▶ **Problems to solve**
1. In the gig economy article, what percentage of the current U.S. workforce is in the gig economy?
2. Continue the gig economy article from the end of its last paragraph.
### Selection ###
- The freelance workforce is growing.
- Freelancing provides workers with freedom and challenges.
- Gig workers may need help in handling financial matters.
The traditional career path of holding one full-time job for a long period is changing. You may find you have clients who are instead choosing to participate in what is now known as the “gig economy,” opting for more flexible freelance jobs, or “gigs,” and building their own client base through online platforms. Currently 57 million — or 36% of the current U.S. workforce — are in the gig economy.1
How many of your clients have made the move to earn part or all of their income from freelancing? Let’s look at some of the advantages and challenges your clients may face in becoming their own boss, human resources department, payroll, and benefits provider.
Most freelancers depend on more than one type of work, therefore their skill set may be diverse. For example, a freelance photographer may drive for Lyft between photo contracts. Independence from a single, full-time job can mean having several different income streams and work days that are varied. As a financial professional, you may want to encourage your clients to have their paychecks come from multiple sources to cover the loss of income from a client and keep their income consistent.
A freelancer’s time is their own. For many, this works well if they want to be able to care for families, work in different environments or from home, and set a schedule for times when they’re most productive (for example, night owls vs. morning people). However, if a client isn’t good at motivating themselves or disciplined enough to set their own schedule, freelancing may prove difficult. You may want to help clients keep this in mind as they consider the most appropriate gigs as well as their long-term career and financial goals.
### Recorded information ###
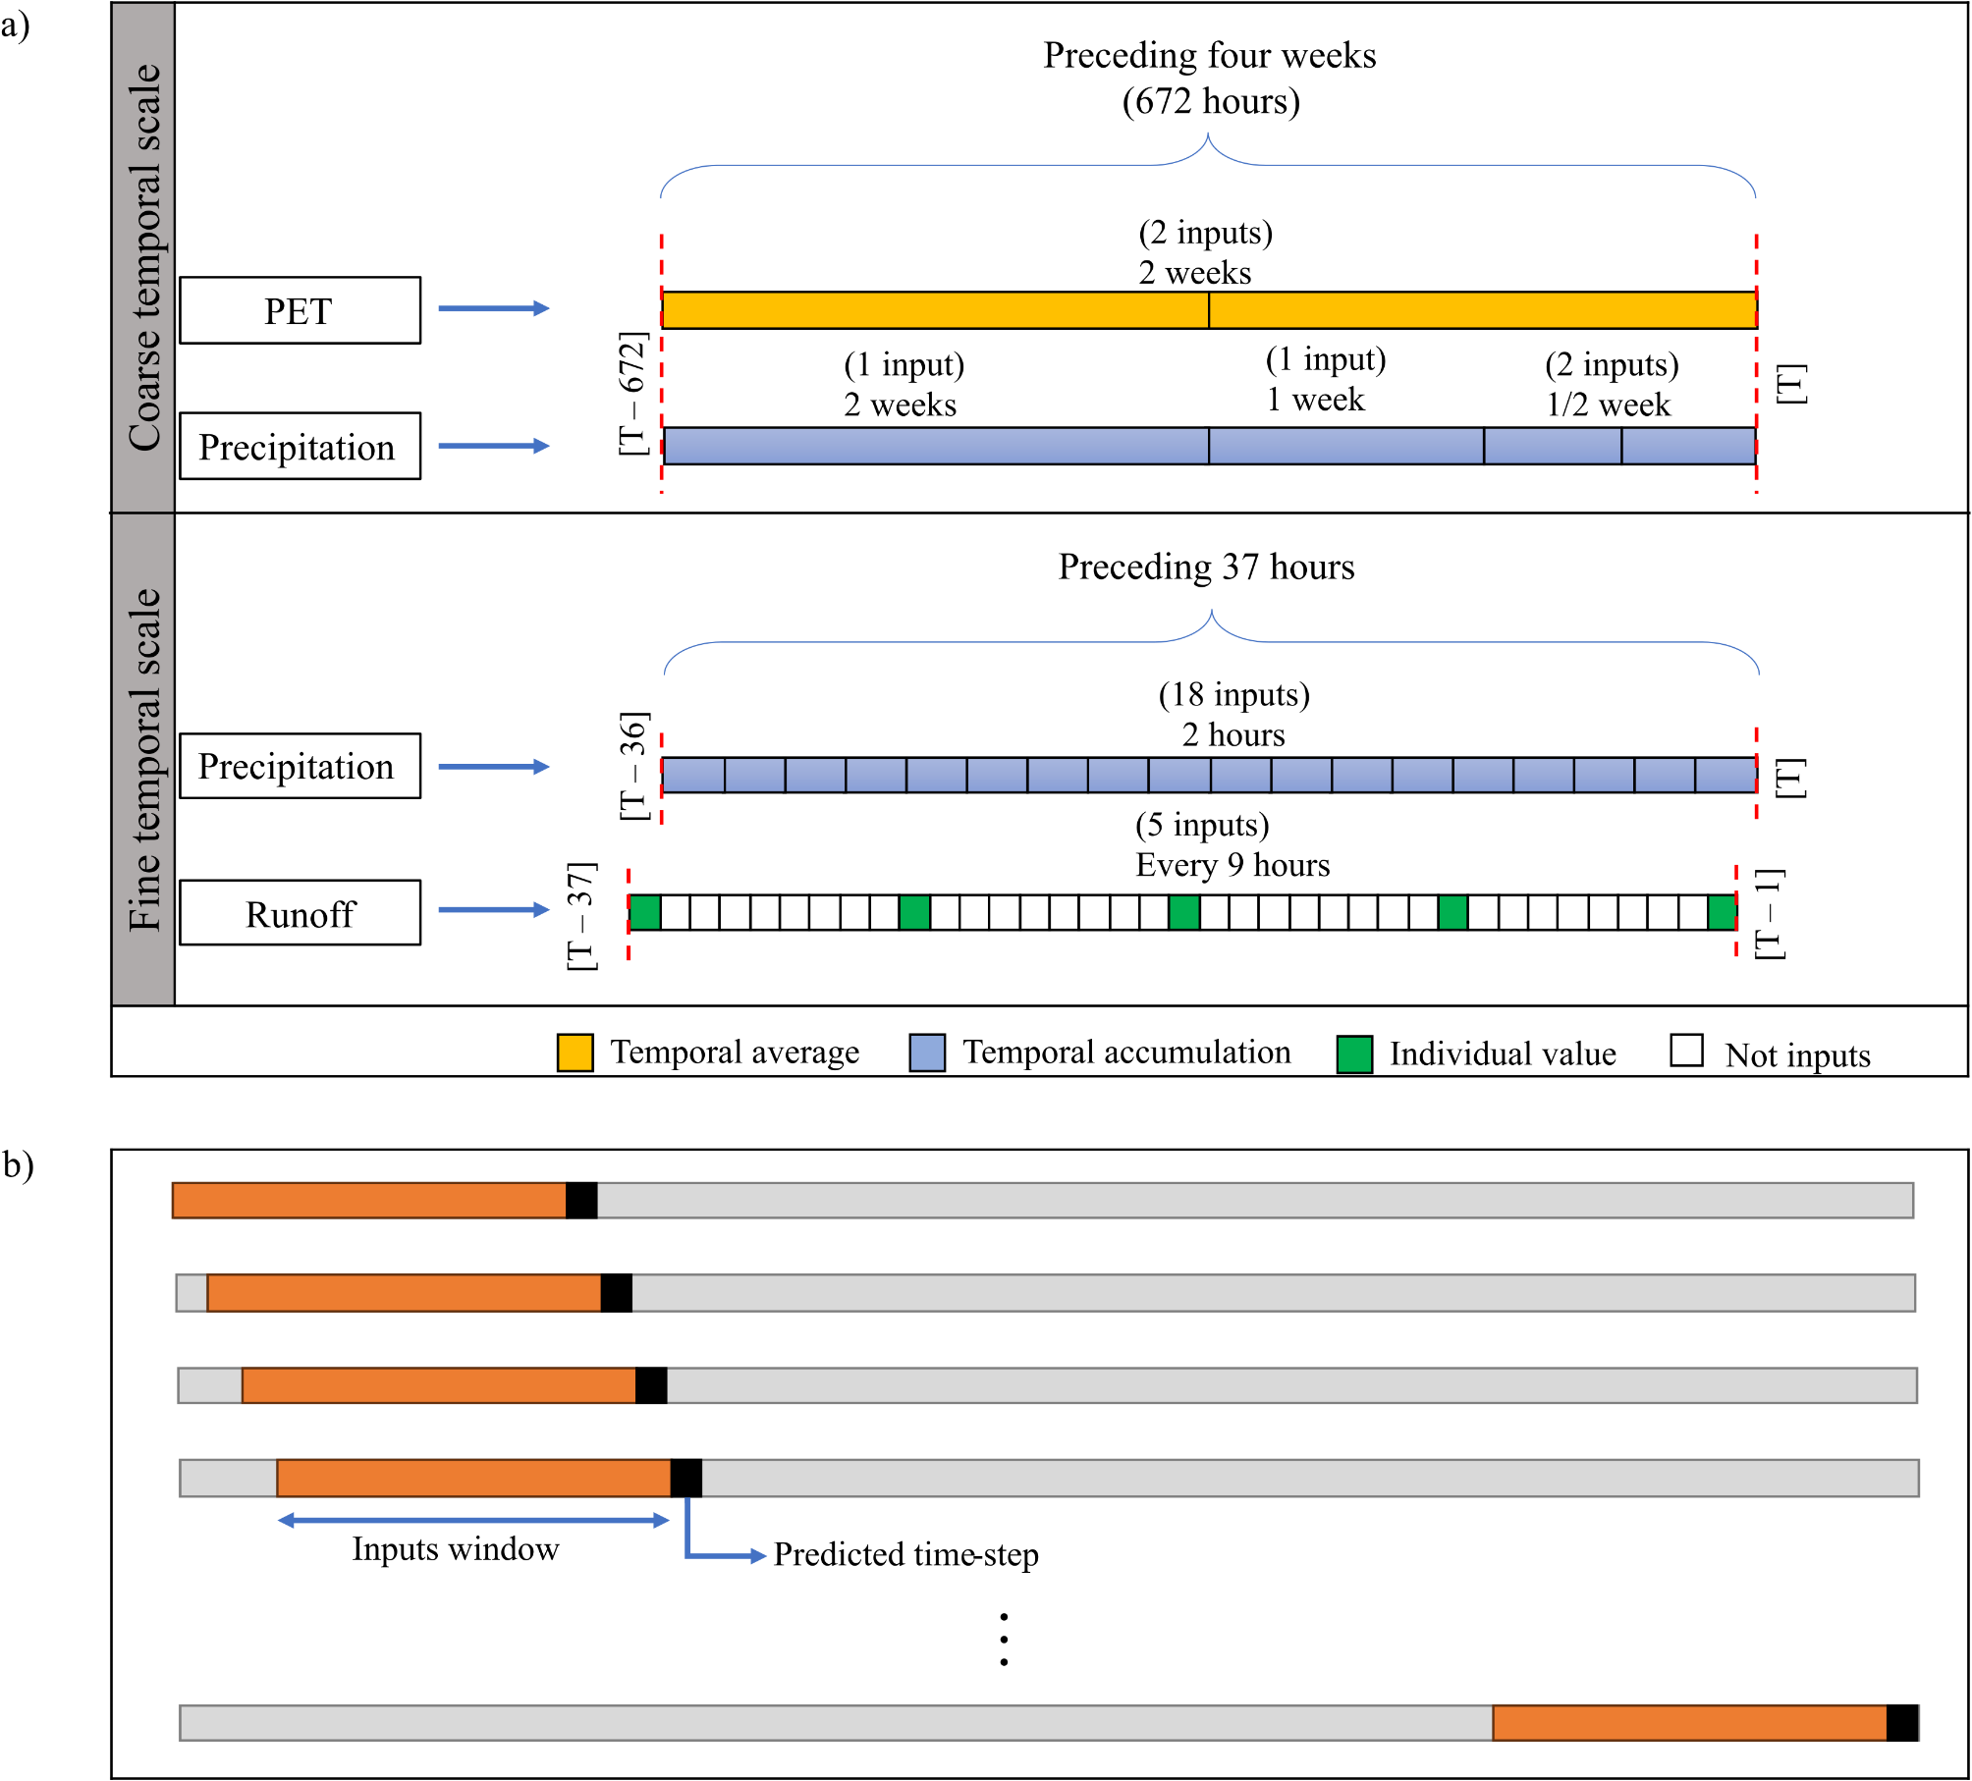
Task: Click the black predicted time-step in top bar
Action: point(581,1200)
###
### Recorded information ###
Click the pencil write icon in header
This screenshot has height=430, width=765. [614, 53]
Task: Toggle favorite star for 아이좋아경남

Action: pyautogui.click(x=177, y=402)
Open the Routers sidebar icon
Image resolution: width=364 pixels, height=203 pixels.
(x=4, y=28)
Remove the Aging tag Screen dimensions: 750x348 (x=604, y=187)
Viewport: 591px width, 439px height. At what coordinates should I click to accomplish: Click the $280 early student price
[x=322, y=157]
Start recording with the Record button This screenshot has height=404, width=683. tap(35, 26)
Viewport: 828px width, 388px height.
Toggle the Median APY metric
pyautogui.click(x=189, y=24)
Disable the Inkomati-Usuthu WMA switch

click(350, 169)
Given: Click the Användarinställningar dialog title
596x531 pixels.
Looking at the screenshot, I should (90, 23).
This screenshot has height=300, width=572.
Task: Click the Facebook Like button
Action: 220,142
###
### Recorded information ###
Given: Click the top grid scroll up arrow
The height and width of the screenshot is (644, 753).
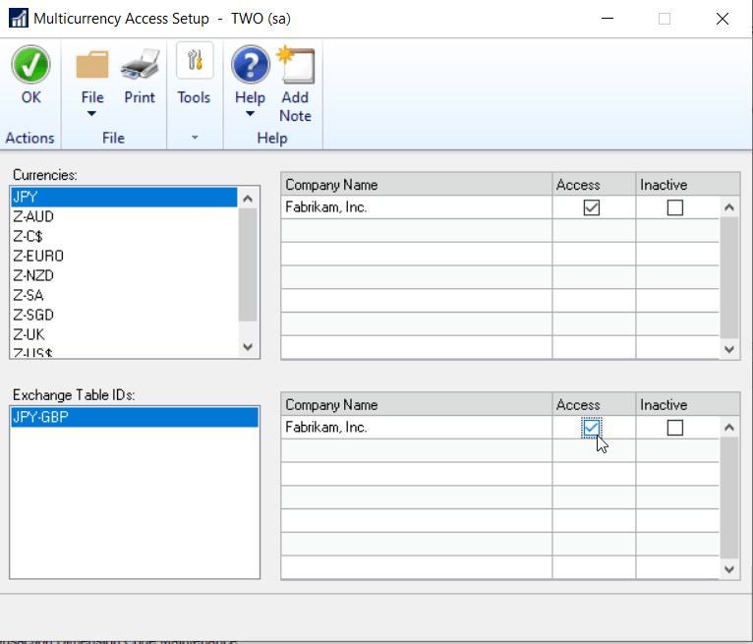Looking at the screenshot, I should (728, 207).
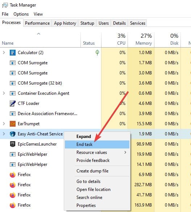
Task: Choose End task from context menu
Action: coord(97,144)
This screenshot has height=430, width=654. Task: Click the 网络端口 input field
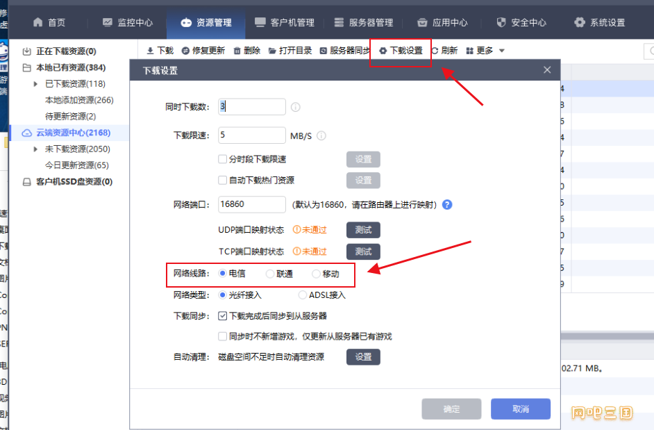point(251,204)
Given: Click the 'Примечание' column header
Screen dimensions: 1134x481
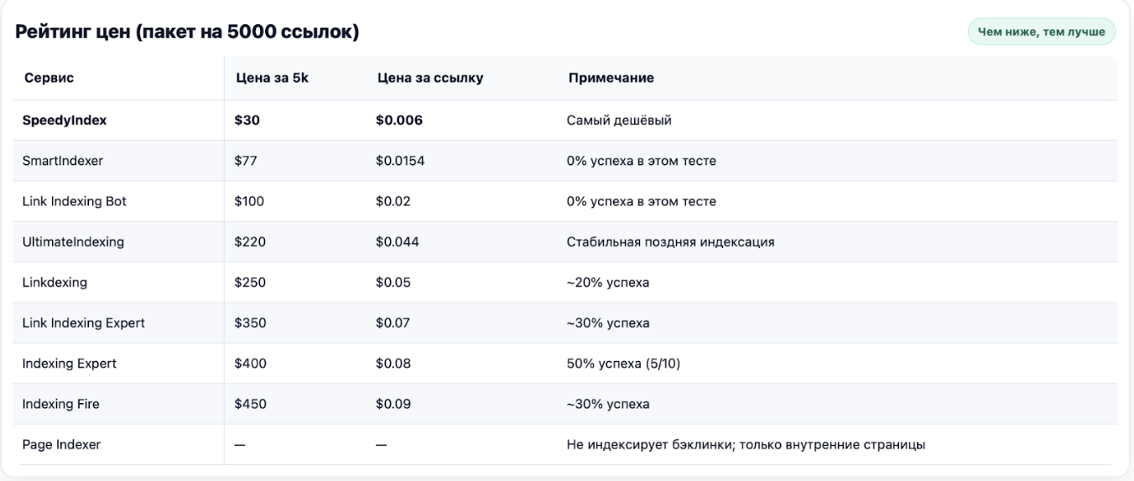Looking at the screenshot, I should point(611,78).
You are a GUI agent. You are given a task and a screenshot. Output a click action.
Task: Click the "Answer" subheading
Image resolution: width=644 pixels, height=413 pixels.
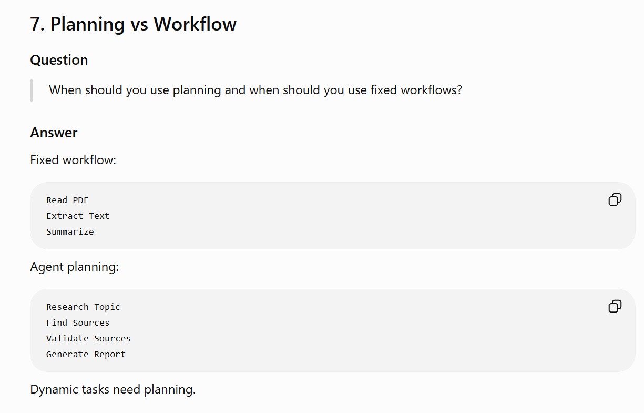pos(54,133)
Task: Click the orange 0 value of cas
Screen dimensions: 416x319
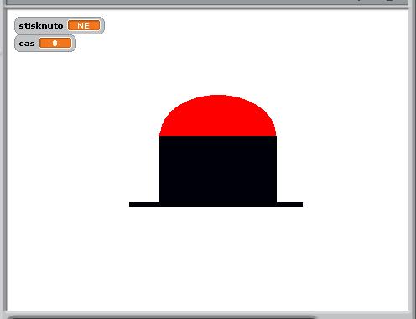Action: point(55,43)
###
▶ **The answers**
1. 36%

2.
Another upside to freelancing can be time dedicated to continuing education and building more skills. For example, a videographer may take courses in both filmmaking and editing so they can be a one-stop-shop for a client. Freelancers who build their skills have more options for more work and can even follow personal passions to do unrelated types of work. You might want to encourage clients to invest in training on topics that could further their earning potential. This training may even be tax deductible.2
One of the biggest challenges in the gig economy can be self-managing taxes. Even if your clients are just freelancing on the side and not earning a lot, it’s still important they keep records of income and expenses for the IRS. Making extra income is great for your client – and the IRS too – because it’s considered taxable income.3 Some platforms, like Etsy, will report income to the IRS, so your clients should report as well. Transamerica is not affiliated with Etsy.
With most freelancer platforms, users are considered self-employed. So, the IRS will require that they report earnings and file quarterly estimated income taxes. Taxpayers involved in the gig economy who are also employed at a full-time job can often avoid making estimated tax payments by having more tax withheld from their paychecks.2 If your clients want to learn even more, they can talk to a tax professional and head to the IRS Sharing Economy Tax Center.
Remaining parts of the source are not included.